◆ Given text ◆
What We Talked About
The crew jumps straight into how Mira Nair shot Salaam Bombay! with a documentary mind-set. Khilli explains that Nair “has talked about like her documentary style being like the fly-on-the-wall… she uses the term cinéma vérité”, setting up the episode’s big theme: raw authenticity over slick polish. Adam pushes back against critics who label the film exploitative: “That’s why I don’t think it’s poverty porn either… she’s just showing it for what it is”.
They dig into production war-stories Nair shared in interviews—two or three takes per shot because film stock was scarce, ropes strung across bustling streets to carve out makeshift sets, and cameras hidden inside tea-carts so crowds wouldn’t notice they were in a movie. Winnie loves the ingenuity, calling it “impressive to do in a crowd like Bombay”.
From there the hosts break down the story’s relentless setbacks: Krishna’s 500-rupee goal and the way every dropped chai glass chips away at it; Chilum’s spiral into “brown sugar” addiction; and Baba’s choke-hold on everyone around him. Nicky sums up the emotional toll: “kids try to survive in a land that is just not kind to them”. Adam geeks out on structure, praising the 500-rupee countdown as “a brilliant plot device” that keeps tension high while still feeling slice-of-life.

◆ Work to complete ◆
1. From the episode summary, retype the passage starting at "From there the" and ending at "still feeling slice-of-life.".
2. Turn the paragraph of the episode summary beginning "They dig into production war-stories" into a bulleted list that keeps its main facts.
3. Name every crew member who is mentioned in the episode summary.

◆ Collected material ◆
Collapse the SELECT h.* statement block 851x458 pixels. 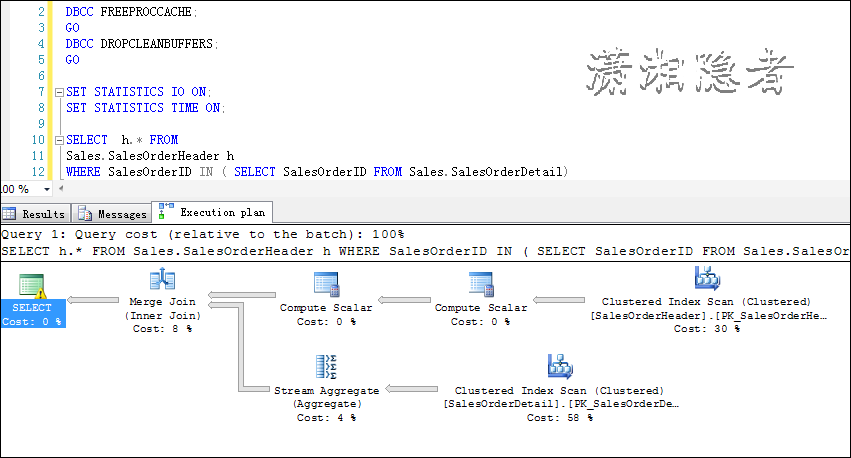[58, 140]
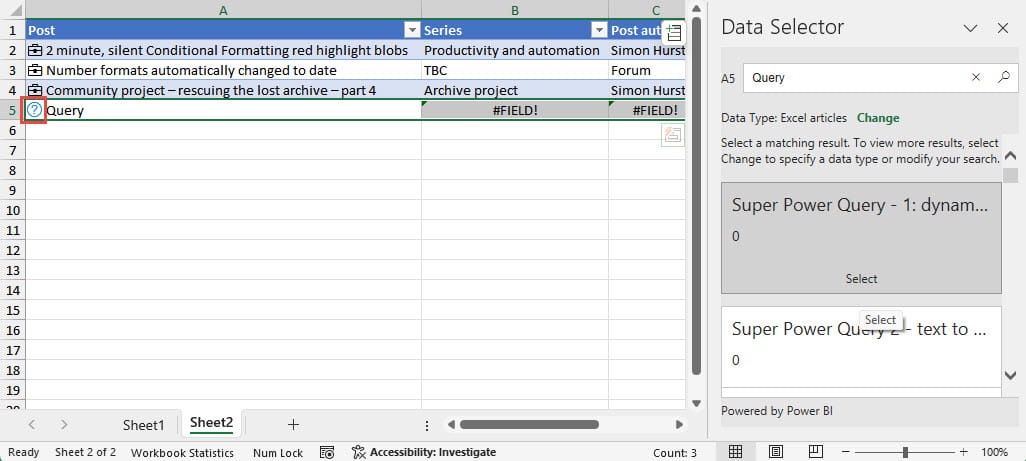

◆ Answers by task ◆
1.
From there the hosts break down the story’s relentless setbacks: Krishna’s 500-rupee goal and the way every dropped chai glass chips away at it; Chilum’s spiral into “brown sugar” addiction; and Baba’s choke-hold on everyone around him. Nicky sums up the emotional toll: “kids try to survive in a land that is just not kind to them”. Adam geeks out on structure, praising the 500-rupee countdown as “a brilliant plot device” that keeps tension high while still feeling slice-of-life.

2.
- Nair described production challenges in interviews.
- Each shot got only two or three takes because film stock was scarce.
- Ropes were strung across busy streets to create makeshift sets.
- Cameras were hidden inside tea-carts so crowds wouldn't notice the filming.
- Winnie praised the ingenuity as "impressive to do in a crowd like Bombay."

3.
- Khilli
- Adam
- Winnie
- Nicky